Carry on the patent text about low bit rate audio encoding, picking up right after its last sentence.

#### Text shown
■ ■ ■

Embodiments of a system and method for encoding audio data have been described. In one embodiment, the method includes transforming frequency domain data in a plurality of signal windows of an audio dataset from a cosine/sine format to a magnitude/cosine/sine format. The magnitude/cosine/sine format disproportionately represents a magnitude of the frequency domain data over a phase of the frequency domain data. The above transformation may be a pre-processing stage of vector quantization usable to produce a codebook.

Description

    BACKGROUND
  • 1. Field of the Invention
  • This invention relates generally to the field of data processing systems. More particularly, the invention relates to a system and method for frequency-to-phase balancing for timbre-accurate low bit rate audio encoding.
  • 2. Description of the Related Art
  • Today, audio playing devices are widely used by consumers. In addition to conventional non-portable audio devices (e.g., stereo system, etc.), many people use portable electronic devices capable of playing audio as well, such as personal digital assistants (PDA's), portable media players, digital cameras, cellular telephones, wireless devices, and/or an electronic device with multiple functions (e.g., a PDA with cell phone abilities).
  • Many conventional electronic devices allow a user to play audio in formats such as MP3, advanced audio coder (AAC), AAC-plus, Windows® media audio (WMA), adaptive transform acoustic coding (ATRAC), ATRAC3, and ATRAC3Plus. Many portable electronic devices have processing, bandwidth, memory, or power consumption limitations that make playing, receiving, and/or storing audio in such formats difficult or even impossible. For example, many conventional cellular phones are unable to play high bit rate ringtones.

■ ■ ■

#### Items
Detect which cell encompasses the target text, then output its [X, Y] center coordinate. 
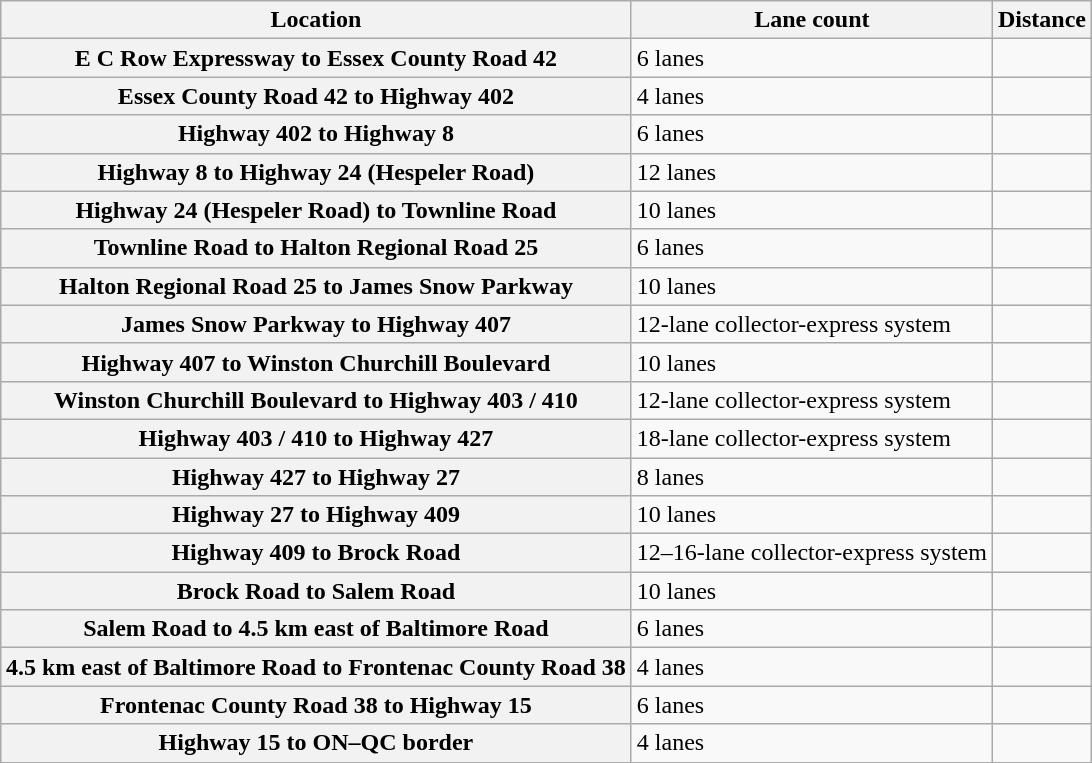
Highway 403 / 410 to Highway 427 [316, 438]
Highway 27 to Highway 409 [316, 515]
Highway 24 (Hespeler Road) to Townline Road [316, 210]
Halton Regional Road 25 to James Snow Parkway [316, 286]
12 lanes [812, 172]
Highway 409 to Brock Road [316, 553]
Townline Road to Halton Regional Road 25 [316, 248]
Highway 402 to Highway 8 [316, 134]
Salem Road to 4.5 km east of Baltimore Road [316, 629]
Distance [1042, 20]
12–16-lane collector-express system [812, 553]
Frontenac County Road 38 to Highway 15 [316, 705]
Highway 15 to ON–QC border [316, 743]
Highway 427 to Highway 27 [316, 477]
Essex County Road 42 to Highway 402 [316, 96]
James Snow Parkway to Highway 407 [316, 324]
18-lane collector-express system [812, 438]
Location [316, 20]
Highway 8 to Highway 24 (Hespeler Road) [316, 172]
Winston Churchill Boulevard to Highway 403 / 410 [316, 400]
E C Row Expressway to Essex County Road 42 [316, 58]
8 lanes [812, 477]
Lane count [812, 20]
4.5 km east of Baltimore Road to Frontenac County Road 38 [316, 667]
Highway 407 to Winston Churchill Boulevard [316, 362]
Brock Road to Salem Road [316, 591]
Capture the cell that displays the provided text and extract its (x, y) central coordinate. 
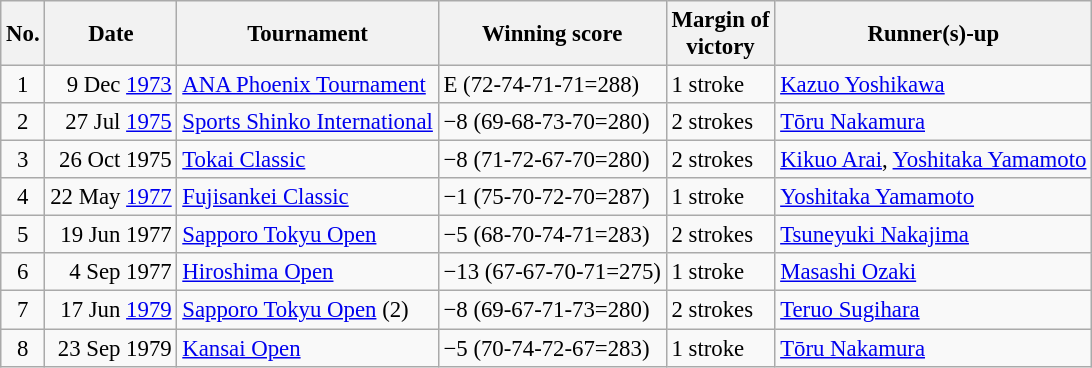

■ ■ ■

#### Answer
  • As a result, audio is converted into a low bit rate format in order for many devices with limitations in processing, storage, and/or bandwidth to be able to play the audio. One problem with the playing of low bit rate audio is that the quality of the audio is significantly diminished and perceived as substandard by users of the device. Some techniques in enhancing the perceptual quality of low bit rate compressed audio data are disclosed in a co-pending U.S. patent application Ser. No. 12/014,646, filed Jan. 15, 2008, entitled “System and Method for Enhancing Low Bit Rate Compressed Audio Data.” One factor contributing to the lower quality of the audio is the distortion of sound resulting from the potential cancellation of the magnitude of conventional cosine/sine representation. Typically, when transforming audio data from time domain into frequency domain using Discrete Cosine Transform (DCT), frequency bins are in the form of paired cosine/sine coefficients. Each cosine/sine pair represents both the power magnitude and periodic phase for a single constituent frequency. When this cosine/sine frequency is subjected to a vector quantization process as a stage of information reduction in audio compression, the conventional cosine/sine representation has the effect of magnitude cancellation if input cosine/sine bins are out of phase. In other words, accurate reproduction of frequency power is sacrificed for a more accurate representation of phase. Because frequency is significantly more important than phase in psychoacoustic terms, codebooks produced from the conventional cosine/sine audio data representation may sound distorted.
  • SUMMARY
  • Embodiments of a system and method for encoding audio data are described. In one embodiment, the method includes transforming frequency domain data in a set of windows of an audio dataset from a cosine/sine format to a magnitude/cosine/sine format. The magnitude/cosine/sine format disproportionately represents a magnitude of the frequency domain data over a phase of the frequency domain data. The above transformation may be a pre-processing stage of vector quantization usable to produce a codebook.
  • BRIEF DESCRIPTION OF THE DRAWINGS
  • A better understanding of the present invention can be obtained from the following detailed description in conjunction with the following drawings, in which:
  • FIG. 1 illustrates one embodiment of a method to encode audio data.
  • FIG. 2A illustrates one embodiment of a magnitude/cosine/sine transformer.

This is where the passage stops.